_Text segment_.
┌──
Many people who are affiliated with Christianity are opposed to the idea of same-sex relationships due to the interpretation that it violates teachings in the Bible. David P. Gushee, a professor of Christian ethics at Mercer University, discusses the most-referenced bible verses regarding the Christian ban on homosexuality in Evangelical Christianity and how they are interpreted in Reconciling Evangelical Christianity with Out Sexual Minorities: Reframing the Biblical Discussion. There are six main verses that are used to reference the intolerance of homosexuality in Christianity: Genesis 1-2, Genesis 19, Leviticus 18:22, Matthew 19:1, Romans 1:26, and Corinthians 6:9 (Gushee 145). Evangelical Christians associate these verses with a male and female paradigm being the only acceptable form of relationship in society. The texts are often centered around sexual acts rather than relationships and offer harsh language towards the acts (Gushee 146). However, they do not relate to modern sexual identity and orientation. Gushee concludes his essay with the idea that many Evangelical Christians draw a moral line that causes people to be driven away from the church and God (Gushee 153). In The Bible on Homosexuality: Exploring Its Meaning and Authority, Kenneth A. Locke, a professor at Hsi Lai University, explains the importance the Bible has on morals for Christians, including homosexuality. The Bible is the fundamental resource for many Christians when it comes to inspiration and guidance. The Bible is still relevant because it can be related to life today, but still lacks information on social issues that are more prominent now than they were when the text was written (Locke 126). Locke also explains the biblical verses in relation to the historical and cultural context, discussing how many translated words are potential errors and how they can be interpreted in many ways. Many Christians can interpret biblical texts differently, causing some Christians to either oppose or accept homosexuality.
└──
_Extracted information_.
┌──
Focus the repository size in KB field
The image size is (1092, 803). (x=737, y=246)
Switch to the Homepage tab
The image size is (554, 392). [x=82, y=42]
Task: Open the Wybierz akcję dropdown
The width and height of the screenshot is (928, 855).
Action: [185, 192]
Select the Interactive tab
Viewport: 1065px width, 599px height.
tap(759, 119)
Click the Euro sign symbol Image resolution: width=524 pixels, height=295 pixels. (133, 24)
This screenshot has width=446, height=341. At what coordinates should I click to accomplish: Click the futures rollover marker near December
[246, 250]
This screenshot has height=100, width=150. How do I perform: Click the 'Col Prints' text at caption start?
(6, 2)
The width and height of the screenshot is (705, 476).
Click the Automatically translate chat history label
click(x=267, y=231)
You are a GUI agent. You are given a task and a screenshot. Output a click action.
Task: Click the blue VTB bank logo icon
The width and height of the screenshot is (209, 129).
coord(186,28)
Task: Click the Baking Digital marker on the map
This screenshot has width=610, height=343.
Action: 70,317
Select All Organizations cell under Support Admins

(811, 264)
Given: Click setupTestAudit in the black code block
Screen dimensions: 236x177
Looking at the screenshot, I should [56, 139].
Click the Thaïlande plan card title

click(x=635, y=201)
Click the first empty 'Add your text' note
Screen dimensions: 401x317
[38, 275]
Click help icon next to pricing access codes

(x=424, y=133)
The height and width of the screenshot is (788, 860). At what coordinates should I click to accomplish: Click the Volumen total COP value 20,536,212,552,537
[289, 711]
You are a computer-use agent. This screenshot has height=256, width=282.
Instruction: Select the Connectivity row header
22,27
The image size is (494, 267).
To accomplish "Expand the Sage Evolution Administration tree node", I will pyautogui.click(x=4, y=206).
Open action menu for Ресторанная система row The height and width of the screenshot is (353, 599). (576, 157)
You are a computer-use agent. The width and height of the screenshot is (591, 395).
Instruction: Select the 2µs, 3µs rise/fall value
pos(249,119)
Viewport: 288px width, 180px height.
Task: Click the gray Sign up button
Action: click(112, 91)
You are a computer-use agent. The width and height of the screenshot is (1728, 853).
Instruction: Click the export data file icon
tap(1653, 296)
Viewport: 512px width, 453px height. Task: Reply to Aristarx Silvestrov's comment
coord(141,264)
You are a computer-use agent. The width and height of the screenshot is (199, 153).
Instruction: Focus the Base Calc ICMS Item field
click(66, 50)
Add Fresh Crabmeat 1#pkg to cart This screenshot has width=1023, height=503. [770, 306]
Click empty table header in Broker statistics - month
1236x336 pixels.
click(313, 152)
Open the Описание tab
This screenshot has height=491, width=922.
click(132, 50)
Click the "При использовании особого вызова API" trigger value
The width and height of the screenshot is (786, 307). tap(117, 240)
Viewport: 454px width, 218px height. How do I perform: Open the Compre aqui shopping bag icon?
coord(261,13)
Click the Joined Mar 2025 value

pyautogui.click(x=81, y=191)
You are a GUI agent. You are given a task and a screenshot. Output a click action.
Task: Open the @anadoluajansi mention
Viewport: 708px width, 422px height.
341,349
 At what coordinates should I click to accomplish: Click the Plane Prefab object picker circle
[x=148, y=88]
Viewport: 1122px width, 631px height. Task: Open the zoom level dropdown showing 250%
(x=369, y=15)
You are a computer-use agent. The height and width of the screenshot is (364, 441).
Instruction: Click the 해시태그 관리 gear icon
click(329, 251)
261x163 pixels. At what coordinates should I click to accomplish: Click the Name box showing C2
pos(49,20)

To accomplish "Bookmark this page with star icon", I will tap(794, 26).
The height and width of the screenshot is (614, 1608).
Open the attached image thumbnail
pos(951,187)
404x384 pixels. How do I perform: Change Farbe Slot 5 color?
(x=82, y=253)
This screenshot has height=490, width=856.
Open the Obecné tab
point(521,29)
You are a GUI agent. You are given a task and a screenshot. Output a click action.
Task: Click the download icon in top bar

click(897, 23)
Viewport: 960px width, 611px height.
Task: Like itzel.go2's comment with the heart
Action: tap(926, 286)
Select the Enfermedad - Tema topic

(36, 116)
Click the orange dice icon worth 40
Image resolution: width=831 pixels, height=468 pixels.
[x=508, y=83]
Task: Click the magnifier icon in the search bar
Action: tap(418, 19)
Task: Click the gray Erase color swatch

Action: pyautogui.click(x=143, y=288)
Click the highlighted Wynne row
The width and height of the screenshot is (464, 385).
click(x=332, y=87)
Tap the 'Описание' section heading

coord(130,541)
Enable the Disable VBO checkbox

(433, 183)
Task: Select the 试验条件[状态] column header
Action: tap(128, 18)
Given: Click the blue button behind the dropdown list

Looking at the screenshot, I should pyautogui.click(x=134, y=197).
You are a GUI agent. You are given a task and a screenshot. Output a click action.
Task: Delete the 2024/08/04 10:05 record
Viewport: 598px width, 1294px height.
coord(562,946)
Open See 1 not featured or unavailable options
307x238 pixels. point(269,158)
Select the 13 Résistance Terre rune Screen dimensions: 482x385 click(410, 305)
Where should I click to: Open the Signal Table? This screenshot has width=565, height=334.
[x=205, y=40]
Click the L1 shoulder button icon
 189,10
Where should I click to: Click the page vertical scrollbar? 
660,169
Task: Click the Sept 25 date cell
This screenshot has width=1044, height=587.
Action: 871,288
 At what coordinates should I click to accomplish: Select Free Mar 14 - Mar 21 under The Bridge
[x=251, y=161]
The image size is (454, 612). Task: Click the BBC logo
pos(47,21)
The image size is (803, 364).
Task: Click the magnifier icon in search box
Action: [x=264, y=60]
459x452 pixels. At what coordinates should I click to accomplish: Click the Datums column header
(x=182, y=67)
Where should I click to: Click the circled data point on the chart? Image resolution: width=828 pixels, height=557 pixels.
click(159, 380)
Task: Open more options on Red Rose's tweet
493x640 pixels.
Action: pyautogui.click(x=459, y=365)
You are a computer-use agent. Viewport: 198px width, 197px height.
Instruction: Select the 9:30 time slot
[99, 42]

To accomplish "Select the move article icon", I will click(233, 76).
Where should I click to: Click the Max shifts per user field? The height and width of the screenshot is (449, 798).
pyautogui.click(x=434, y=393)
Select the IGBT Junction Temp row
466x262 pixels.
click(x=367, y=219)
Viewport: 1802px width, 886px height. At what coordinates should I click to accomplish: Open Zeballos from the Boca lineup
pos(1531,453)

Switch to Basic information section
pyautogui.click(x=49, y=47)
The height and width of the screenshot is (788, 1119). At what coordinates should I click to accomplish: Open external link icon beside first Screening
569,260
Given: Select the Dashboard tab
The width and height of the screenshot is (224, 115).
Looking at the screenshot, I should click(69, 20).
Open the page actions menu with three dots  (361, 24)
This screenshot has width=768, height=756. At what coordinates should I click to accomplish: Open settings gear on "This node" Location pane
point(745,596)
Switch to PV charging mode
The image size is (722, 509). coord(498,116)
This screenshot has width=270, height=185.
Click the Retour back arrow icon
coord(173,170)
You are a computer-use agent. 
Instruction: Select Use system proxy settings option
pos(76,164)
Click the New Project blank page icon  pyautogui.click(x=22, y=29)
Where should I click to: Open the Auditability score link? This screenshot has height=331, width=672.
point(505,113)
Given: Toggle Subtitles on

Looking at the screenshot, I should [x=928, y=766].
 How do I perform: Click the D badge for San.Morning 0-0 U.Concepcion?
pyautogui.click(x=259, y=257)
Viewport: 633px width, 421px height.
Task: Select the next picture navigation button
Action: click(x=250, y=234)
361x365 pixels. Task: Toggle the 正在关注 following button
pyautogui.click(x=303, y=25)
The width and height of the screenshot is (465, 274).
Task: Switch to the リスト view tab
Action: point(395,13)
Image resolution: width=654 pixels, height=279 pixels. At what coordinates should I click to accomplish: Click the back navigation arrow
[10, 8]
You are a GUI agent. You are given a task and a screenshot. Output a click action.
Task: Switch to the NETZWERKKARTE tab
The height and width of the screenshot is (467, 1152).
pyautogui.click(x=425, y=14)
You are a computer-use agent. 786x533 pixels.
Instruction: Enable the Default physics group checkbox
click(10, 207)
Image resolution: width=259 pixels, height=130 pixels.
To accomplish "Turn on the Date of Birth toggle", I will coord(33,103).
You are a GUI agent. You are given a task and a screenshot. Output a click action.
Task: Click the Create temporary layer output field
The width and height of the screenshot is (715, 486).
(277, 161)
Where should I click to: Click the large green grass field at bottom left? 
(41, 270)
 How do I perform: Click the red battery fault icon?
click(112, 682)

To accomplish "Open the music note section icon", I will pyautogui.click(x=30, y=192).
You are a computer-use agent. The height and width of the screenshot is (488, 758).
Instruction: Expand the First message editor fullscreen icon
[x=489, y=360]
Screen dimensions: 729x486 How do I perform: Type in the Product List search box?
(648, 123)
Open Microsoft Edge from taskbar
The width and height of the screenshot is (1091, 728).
└──
_Exercise prompt_.
According to the text on biblical views of homosexuality, at which university is Kenneth A. Locke a professor? You won't need the listing here.

_Expected output_.
Hsi Lai University